-- 文本节选 --
2023-09-13:用go语言,给定一个整数数组 nums 和一个正整数 k,
找出是否有可能把这个数组分成 k 个非空子集,其总和都相等。
输入: nums = [4, 3, 2, 3, 5, 2, 1], k = 4。
输出: True。
来自左程云。
答案2023-09-13:
第一种算法(canPartitionKSubsets1)使用动态规划的思想,具体过程如下:
1.计算数组nums的总和sum。如果sum不能被k整除,则直接返回false。
2.调用process1函数,传入数组nums、status初始值为0、sum初始值为0、sets初始值为0、limit为sum/k、k和一个空的dp map。
3.在process1函数中,首先检查dp map,如果已经计算过该状态,则直接返回dp[status]。
4.如果sets等于k,表示已经找到k个非空子集,返回1。
5.遍历数组nums,对于每个数字nums[i],判断该数字是否可以加入到当前的子集中。
6.如果当前子集的和加上nums[i]等于limit,则将状态status的第i位设置为1,sum重置为0,sets加1,继续递归调用process1函数。

-- 数据摘录 --

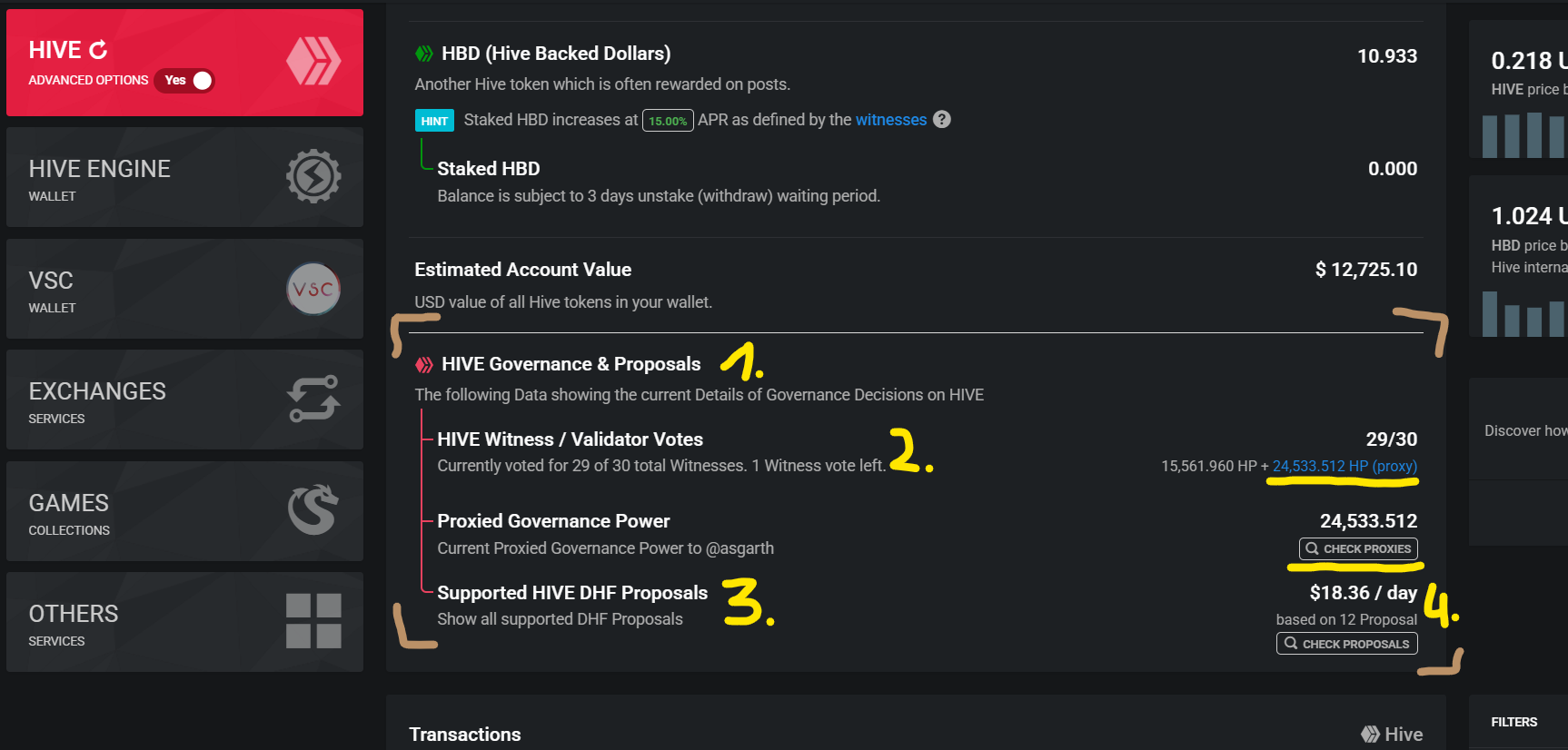Open Hive Engine wallet gear icon
Screen dimensions: 1568x750
point(313,176)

-- 简答题 1 --
根据文本节选,在第一种算法的process1函数中,当sets等于k时返回什么?
-- 简答题 2 --
照原文抄写文本节选中从“输入: nums = [4, 3, 2, 3, 5, 2, 1], k”到“是否可以加入到当前的子集中。”的部分。

-- 完整答案 1 --
返回1。

-- 完整答案 2 --
输入: nums = [4, 3, 2, 3, 5, 2, 1], k = 4。
输出: True。
来自左程云。
答案2023-09-13:
第一种算法(canPartitionKSubsets1)使用动态规划的思想,具体过程如下:
1.计算数组nums的总和sum。如果sum不能被k整除,则直接返回false。
2.调用process1函数,传入数组nums、status初始值为0、sum初始值为0、sets初始值为0、limit为sum/k、k和一个空的dp map。
3.在process1函数中,首先检查dp map,如果已经计算过该状态,则直接返回dp[status]。
4.如果sets等于k,表示已经找到k个非空子集,返回1。
5.遍历数组nums,对于每个数字nums[i],判断该数字是否可以加入到当前的子集中。